◆ **To do**: Copy every record exactly.

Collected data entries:
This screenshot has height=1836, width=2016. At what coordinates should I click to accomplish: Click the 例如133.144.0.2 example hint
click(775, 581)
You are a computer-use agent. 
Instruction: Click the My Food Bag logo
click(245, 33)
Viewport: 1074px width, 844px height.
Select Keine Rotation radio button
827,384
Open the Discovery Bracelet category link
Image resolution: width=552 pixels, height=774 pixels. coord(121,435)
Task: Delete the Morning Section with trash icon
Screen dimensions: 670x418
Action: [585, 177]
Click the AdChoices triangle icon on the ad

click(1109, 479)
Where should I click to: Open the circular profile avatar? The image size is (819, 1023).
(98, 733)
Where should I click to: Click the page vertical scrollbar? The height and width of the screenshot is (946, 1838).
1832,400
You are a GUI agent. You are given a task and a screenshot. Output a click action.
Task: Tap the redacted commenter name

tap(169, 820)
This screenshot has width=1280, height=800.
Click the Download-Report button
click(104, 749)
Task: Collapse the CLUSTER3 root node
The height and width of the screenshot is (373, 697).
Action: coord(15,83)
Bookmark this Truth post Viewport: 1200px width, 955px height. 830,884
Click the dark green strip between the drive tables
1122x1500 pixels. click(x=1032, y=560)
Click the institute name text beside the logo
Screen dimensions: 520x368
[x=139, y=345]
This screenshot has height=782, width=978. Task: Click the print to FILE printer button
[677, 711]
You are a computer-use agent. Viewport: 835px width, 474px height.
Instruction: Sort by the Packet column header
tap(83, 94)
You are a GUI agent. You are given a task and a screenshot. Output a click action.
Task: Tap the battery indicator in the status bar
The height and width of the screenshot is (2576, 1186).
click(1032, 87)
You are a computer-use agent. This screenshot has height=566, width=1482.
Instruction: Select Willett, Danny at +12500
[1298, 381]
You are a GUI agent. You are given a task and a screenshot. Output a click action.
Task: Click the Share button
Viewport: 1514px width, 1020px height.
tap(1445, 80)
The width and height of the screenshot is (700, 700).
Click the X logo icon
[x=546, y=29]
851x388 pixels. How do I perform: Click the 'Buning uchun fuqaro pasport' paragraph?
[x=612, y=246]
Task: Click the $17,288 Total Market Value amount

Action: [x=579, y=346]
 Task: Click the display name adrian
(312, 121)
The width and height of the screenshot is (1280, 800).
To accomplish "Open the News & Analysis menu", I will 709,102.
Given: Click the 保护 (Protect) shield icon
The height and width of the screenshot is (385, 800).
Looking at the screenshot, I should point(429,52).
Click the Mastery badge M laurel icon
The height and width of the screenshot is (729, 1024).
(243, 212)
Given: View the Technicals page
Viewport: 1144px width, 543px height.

◆ **Exercise solution**:
This screenshot has height=1836, width=2016. At what coordinates should I click to accomplish: Click the 例如133.144.0.2 example hint
click(775, 581)
You are a computer-use agent. 
Instruction: Click the My Food Bag logo
click(245, 33)
Viewport: 1074px width, 844px height.
Select Keine Rotation radio button
827,384
Open the Discovery Bracelet category link
Image resolution: width=552 pixels, height=774 pixels. coord(121,435)
Task: Delete the Morning Section with trash icon
Screen dimensions: 670x418
Action: [585, 177]
Click the AdChoices triangle icon on the ad

click(1109, 479)
Where should I click to: Open the circular profile avatar? The image size is (819, 1023).
(98, 733)
Where should I click to: Click the page vertical scrollbar? The height and width of the screenshot is (946, 1838).
1832,400
You are a GUI agent. You are given a task and a screenshot. Output a click action.
Task: Tap the redacted commenter name

tap(169, 820)
This screenshot has width=1280, height=800.
Click the Download-Report button
click(104, 749)
Task: Collapse the CLUSTER3 root node
The height and width of the screenshot is (373, 697).
Action: coord(15,83)
Bookmark this Truth post Viewport: 1200px width, 955px height. 830,884
Click the dark green strip between the drive tables
1122x1500 pixels. click(x=1032, y=560)
Click the institute name text beside the logo
Screen dimensions: 520x368
[x=139, y=345]
This screenshot has height=782, width=978. Task: Click the print to FILE printer button
[677, 711]
You are a computer-use agent. Viewport: 835px width, 474px height.
Instruction: Sort by the Packet column header
tap(83, 94)
You are a GUI agent. You are given a task and a screenshot. Output a click action.
Task: Tap the battery indicator in the status bar
The height and width of the screenshot is (2576, 1186).
click(1032, 87)
You are a computer-use agent. This screenshot has height=566, width=1482.
Instruction: Select Willett, Danny at +12500
[1298, 381]
You are a GUI agent. You are given a task and a screenshot. Output a click action.
Task: Click the Share button
Viewport: 1514px width, 1020px height.
tap(1445, 80)
The width and height of the screenshot is (700, 700).
Click the X logo icon
[x=546, y=29]
851x388 pixels. How do I perform: Click the 'Buning uchun fuqaro pasport' paragraph?
[x=612, y=246]
Task: Click the $17,288 Total Market Value amount

Action: [x=579, y=346]
 Task: Click the display name adrian
(312, 121)
The width and height of the screenshot is (1280, 800).
To accomplish "Open the News & Analysis menu", I will 709,102.
Given: Click the 保护 (Protect) shield icon
The height and width of the screenshot is (385, 800).
Looking at the screenshot, I should point(429,52).
Click the Mastery badge M laurel icon
The height and width of the screenshot is (729, 1024).
(243, 212)
Given: View the Technicals page
Viewport: 1144px width, 543px height.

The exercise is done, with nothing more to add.